Just a Quick One

In which The Author introduces another obscure band

I pinched the title for yesterday’s post from an Anglo-European rock group called The Legendary Pink Dots. Led by the enigmatic Edward Ka-Spel, and with an ever-changing line-up, they’ve been around for over thirty years, issuing countless tapes, LPs and CDs, and gigging endlessly in between.
I first became aware of them via Dave Henderson’s ‘Wild Planet’ column in Sounds. Mr Henderson and his colleague David Tibet often featured their LPs in their reviews, and always gave them a decent rating. Tibet was an occasional member of Psychic TV and Death in June, and was a huge Crass fan, so his tastes and mine coincided pretty well. The reference points usually included Syd Barrett, Nick Drake, early synthesizer bands, and some of the more avant-garde post-punk groups. Even so, it was a good five years or so until I heard The Legendary Pink Dots for myself.

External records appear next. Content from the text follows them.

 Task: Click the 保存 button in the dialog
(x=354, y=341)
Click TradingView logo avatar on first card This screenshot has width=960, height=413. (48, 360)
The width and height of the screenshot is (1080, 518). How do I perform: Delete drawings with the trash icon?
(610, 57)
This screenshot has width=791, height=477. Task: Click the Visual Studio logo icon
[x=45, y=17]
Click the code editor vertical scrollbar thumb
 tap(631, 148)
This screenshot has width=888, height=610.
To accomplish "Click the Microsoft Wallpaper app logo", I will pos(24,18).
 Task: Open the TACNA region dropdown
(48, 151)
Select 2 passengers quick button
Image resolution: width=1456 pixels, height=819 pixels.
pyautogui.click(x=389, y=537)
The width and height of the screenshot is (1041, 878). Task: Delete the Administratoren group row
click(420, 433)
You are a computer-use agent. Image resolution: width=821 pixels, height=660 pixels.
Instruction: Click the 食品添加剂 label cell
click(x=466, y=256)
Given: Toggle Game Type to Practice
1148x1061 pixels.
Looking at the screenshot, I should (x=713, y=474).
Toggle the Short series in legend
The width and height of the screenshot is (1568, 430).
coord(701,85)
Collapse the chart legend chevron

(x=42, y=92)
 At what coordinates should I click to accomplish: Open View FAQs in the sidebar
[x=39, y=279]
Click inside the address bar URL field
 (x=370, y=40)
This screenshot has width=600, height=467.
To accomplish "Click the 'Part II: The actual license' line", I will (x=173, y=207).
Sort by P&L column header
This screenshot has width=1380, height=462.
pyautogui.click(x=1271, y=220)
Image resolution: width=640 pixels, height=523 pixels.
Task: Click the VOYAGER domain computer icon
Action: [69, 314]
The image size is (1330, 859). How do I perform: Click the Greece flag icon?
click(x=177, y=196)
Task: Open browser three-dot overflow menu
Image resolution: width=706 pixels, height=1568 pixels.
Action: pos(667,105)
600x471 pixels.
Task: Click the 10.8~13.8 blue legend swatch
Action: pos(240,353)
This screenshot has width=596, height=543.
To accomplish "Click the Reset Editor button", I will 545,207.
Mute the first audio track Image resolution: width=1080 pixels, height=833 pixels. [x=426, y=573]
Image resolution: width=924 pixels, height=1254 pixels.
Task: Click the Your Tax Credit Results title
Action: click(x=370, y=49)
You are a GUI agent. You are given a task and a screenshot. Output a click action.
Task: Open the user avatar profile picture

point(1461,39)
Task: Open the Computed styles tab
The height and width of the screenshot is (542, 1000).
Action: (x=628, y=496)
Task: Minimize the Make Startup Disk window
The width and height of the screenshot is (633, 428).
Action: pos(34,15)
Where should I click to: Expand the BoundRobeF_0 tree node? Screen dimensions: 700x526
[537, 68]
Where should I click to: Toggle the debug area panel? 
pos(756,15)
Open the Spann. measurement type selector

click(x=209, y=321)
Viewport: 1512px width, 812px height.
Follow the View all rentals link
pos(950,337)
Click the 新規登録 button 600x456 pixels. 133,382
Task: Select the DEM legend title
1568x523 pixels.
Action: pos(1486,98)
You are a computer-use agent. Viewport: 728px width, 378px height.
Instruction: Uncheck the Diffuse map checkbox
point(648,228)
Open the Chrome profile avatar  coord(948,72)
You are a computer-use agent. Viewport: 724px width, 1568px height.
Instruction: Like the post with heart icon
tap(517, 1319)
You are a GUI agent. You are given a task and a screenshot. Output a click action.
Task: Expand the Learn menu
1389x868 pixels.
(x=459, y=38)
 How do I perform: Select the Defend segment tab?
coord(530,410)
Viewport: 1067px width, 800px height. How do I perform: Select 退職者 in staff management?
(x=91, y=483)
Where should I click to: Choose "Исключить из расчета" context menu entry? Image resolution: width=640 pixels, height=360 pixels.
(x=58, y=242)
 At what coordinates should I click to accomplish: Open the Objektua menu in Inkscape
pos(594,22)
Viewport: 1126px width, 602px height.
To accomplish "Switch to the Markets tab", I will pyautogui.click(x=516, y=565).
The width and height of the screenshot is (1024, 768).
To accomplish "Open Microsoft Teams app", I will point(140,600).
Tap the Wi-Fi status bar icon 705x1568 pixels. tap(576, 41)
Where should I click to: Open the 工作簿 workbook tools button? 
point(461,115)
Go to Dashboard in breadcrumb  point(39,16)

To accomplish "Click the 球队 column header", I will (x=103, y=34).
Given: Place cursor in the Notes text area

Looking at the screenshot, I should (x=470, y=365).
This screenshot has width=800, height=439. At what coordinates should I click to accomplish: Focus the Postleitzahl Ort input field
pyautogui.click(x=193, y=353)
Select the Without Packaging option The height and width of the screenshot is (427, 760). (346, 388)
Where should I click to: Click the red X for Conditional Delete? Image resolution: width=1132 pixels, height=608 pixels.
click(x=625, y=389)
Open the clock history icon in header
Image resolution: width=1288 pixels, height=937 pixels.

They’d contributed a track to Tibet’s compilation LP Devastate to Liberate (see Zigzagging Down Memory Lane.) That set me off in search of their recorded output – which was an interesting quest in itself.
In Snap, Crackle and Pop I told you about the hunting expeditions which were often necessary to try and track down non-mainstream music in those pre-download days.
The Legendary Pink Dots were a perfect model of this: I came across The Tower in Stratford-upon-Avon; I picked up Brighter Now in Gloucester; I bought the three-album Legendary Pink Box in Bath; I think Faces in the Fire, Island of Jewels and Any Day Now must have been products of my trips of London.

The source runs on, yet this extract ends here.